> _DATA RECORDS_
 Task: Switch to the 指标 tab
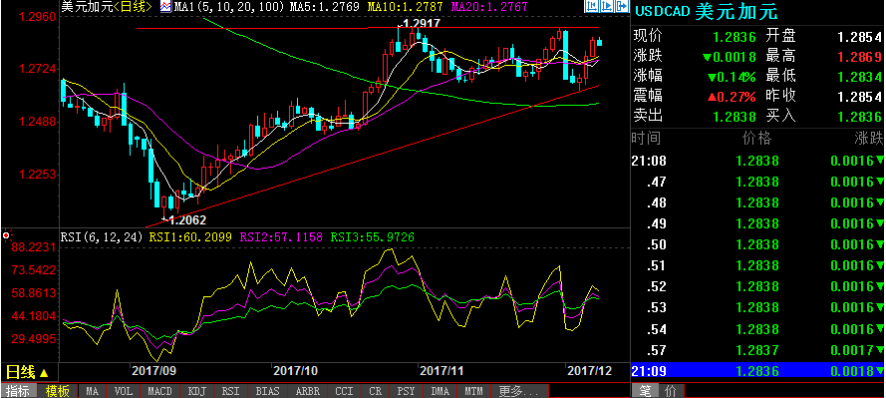point(19,391)
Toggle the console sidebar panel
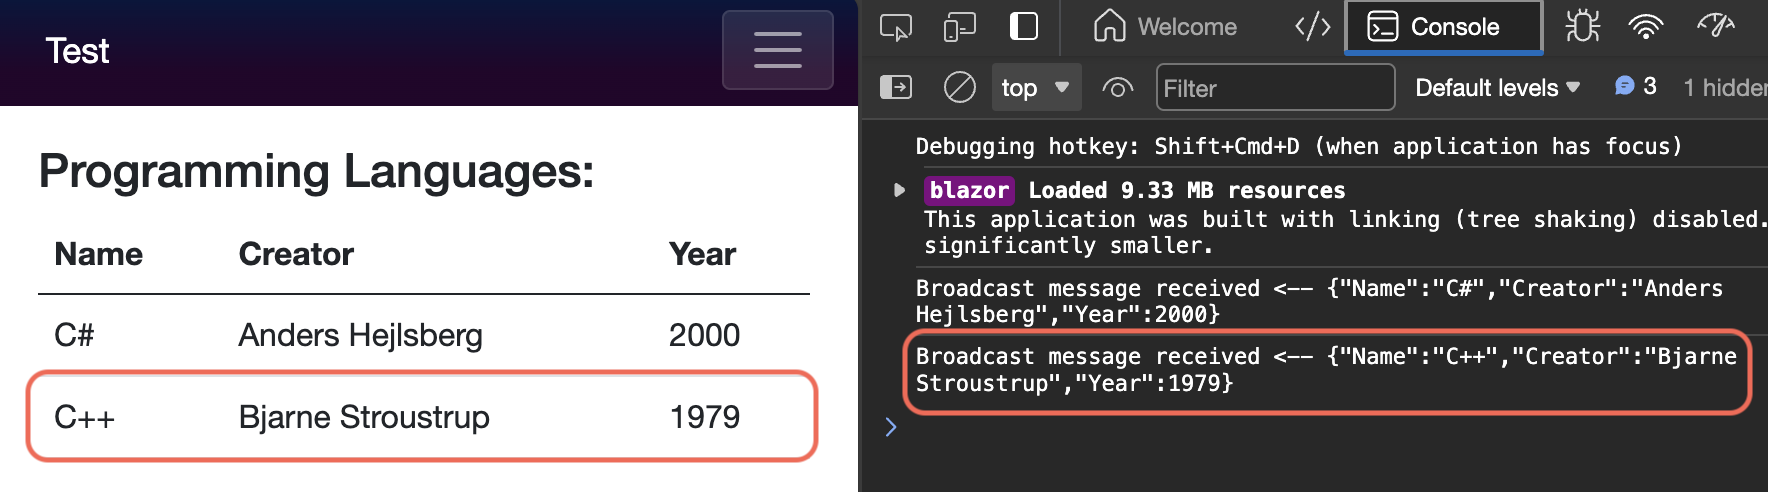This screenshot has width=1768, height=492. click(x=895, y=88)
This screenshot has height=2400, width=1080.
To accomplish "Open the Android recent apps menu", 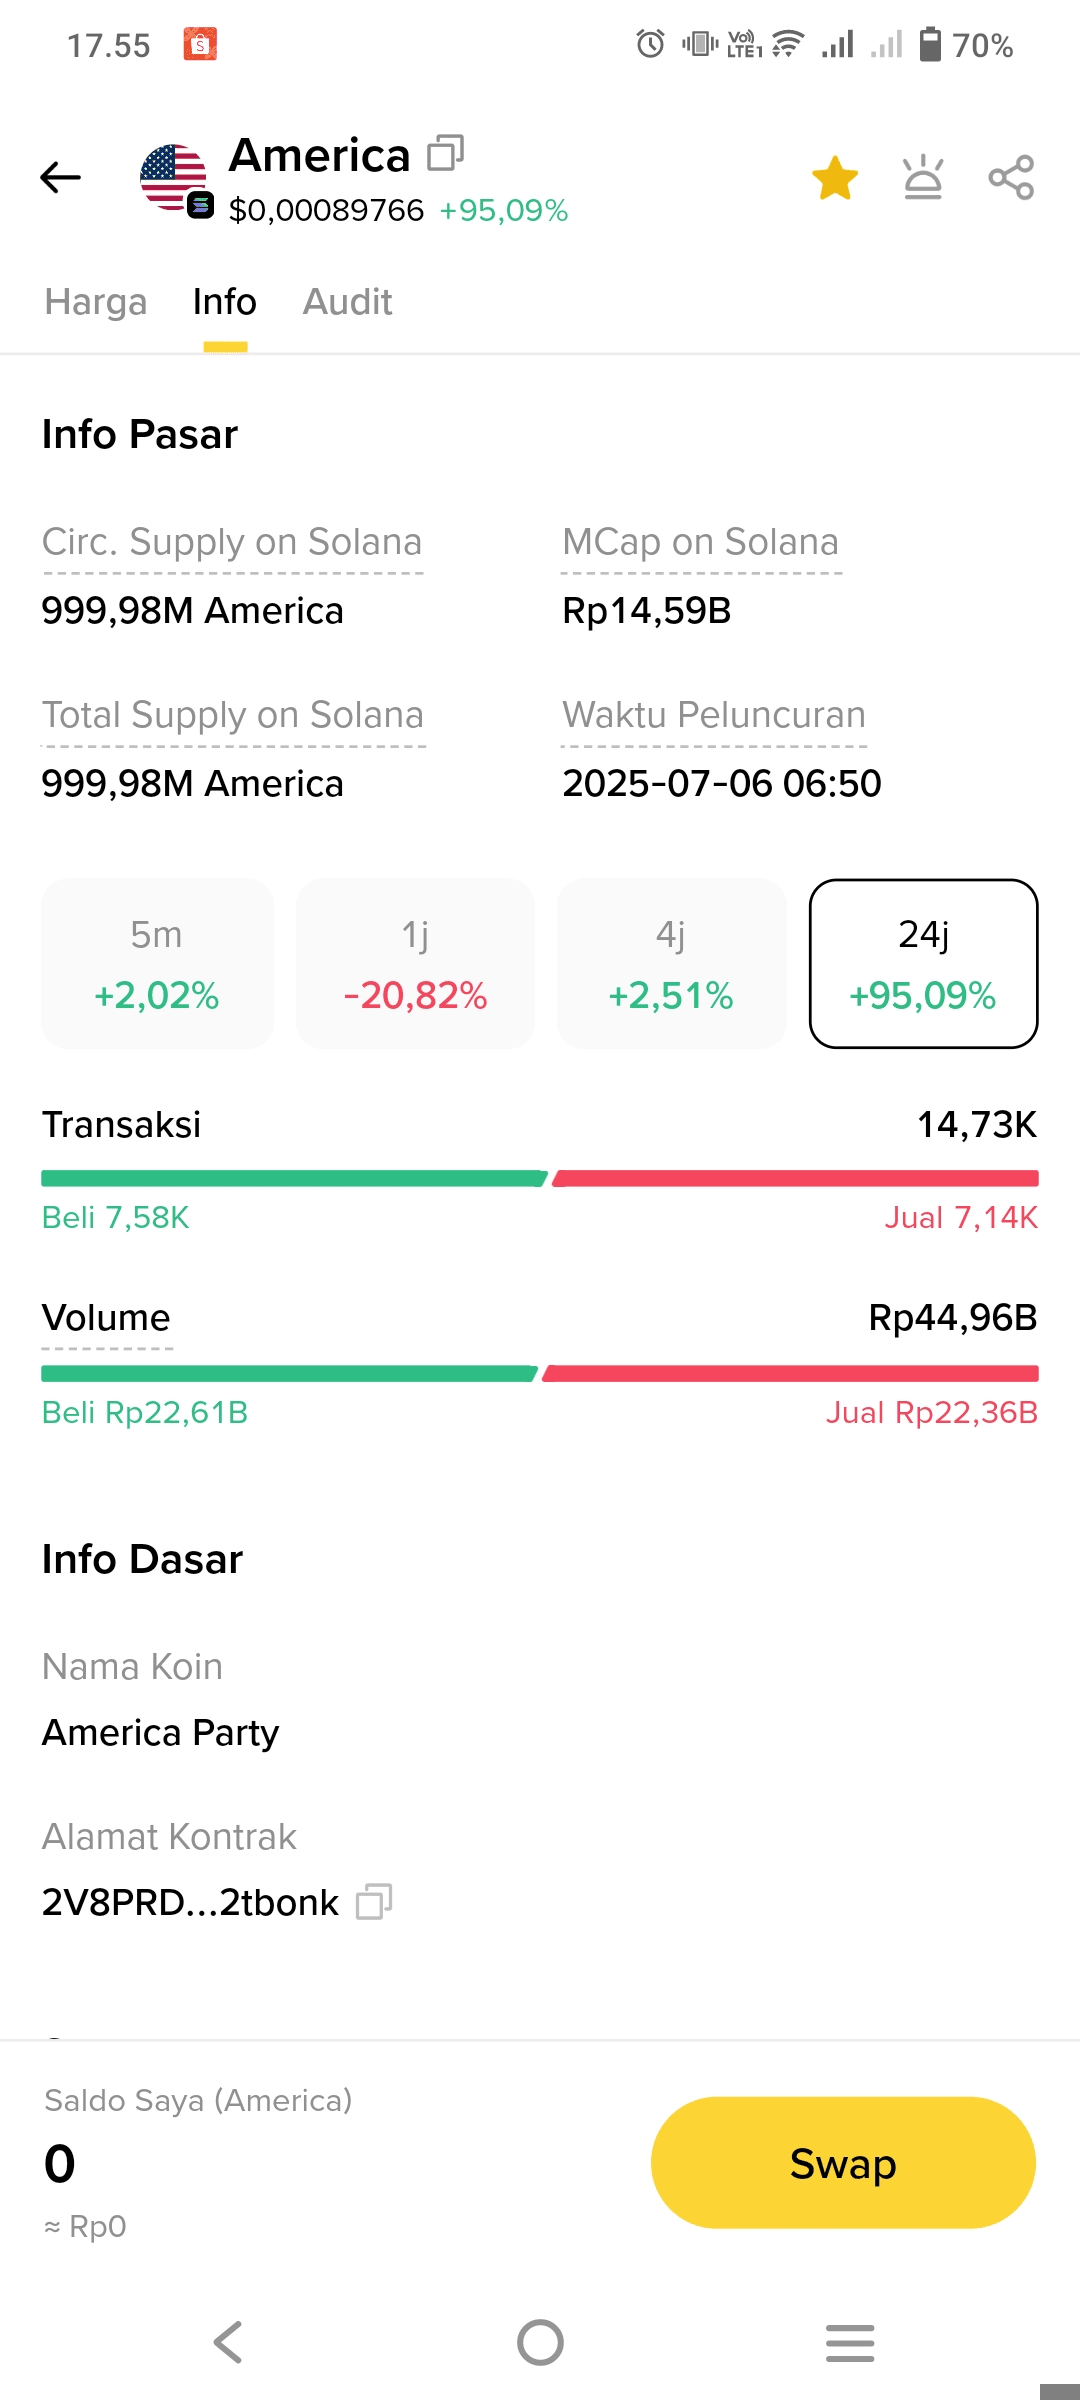I will (850, 2342).
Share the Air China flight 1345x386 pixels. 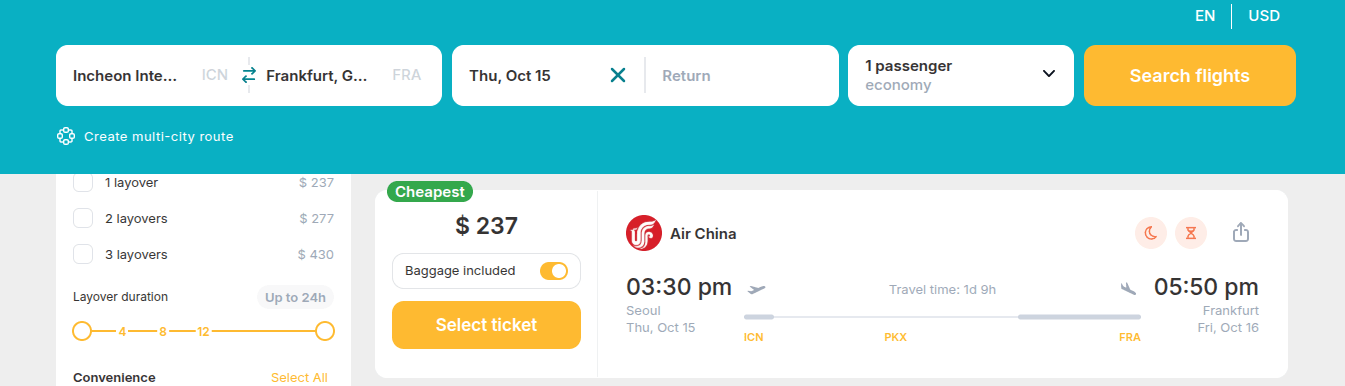click(1241, 232)
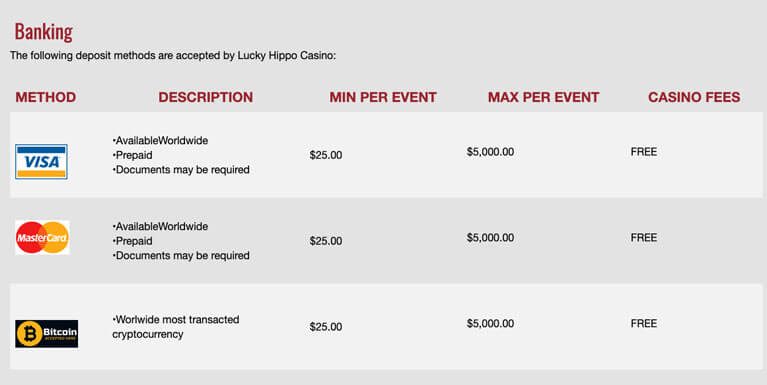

> _WHAT YOU SHOULD DO_
What is needed is an exact copy of each line from the top of the data above through the line containing "This screenshot has height=2400, width=1080.", with no pictures.

> _ANSWER_
 Task: Switch to the 指标 tab
point(19,391)
Toggle the console sidebar panel
This screenshot has width=1768, height=492. click(x=895, y=88)
This screenshot has height=2400, width=1080.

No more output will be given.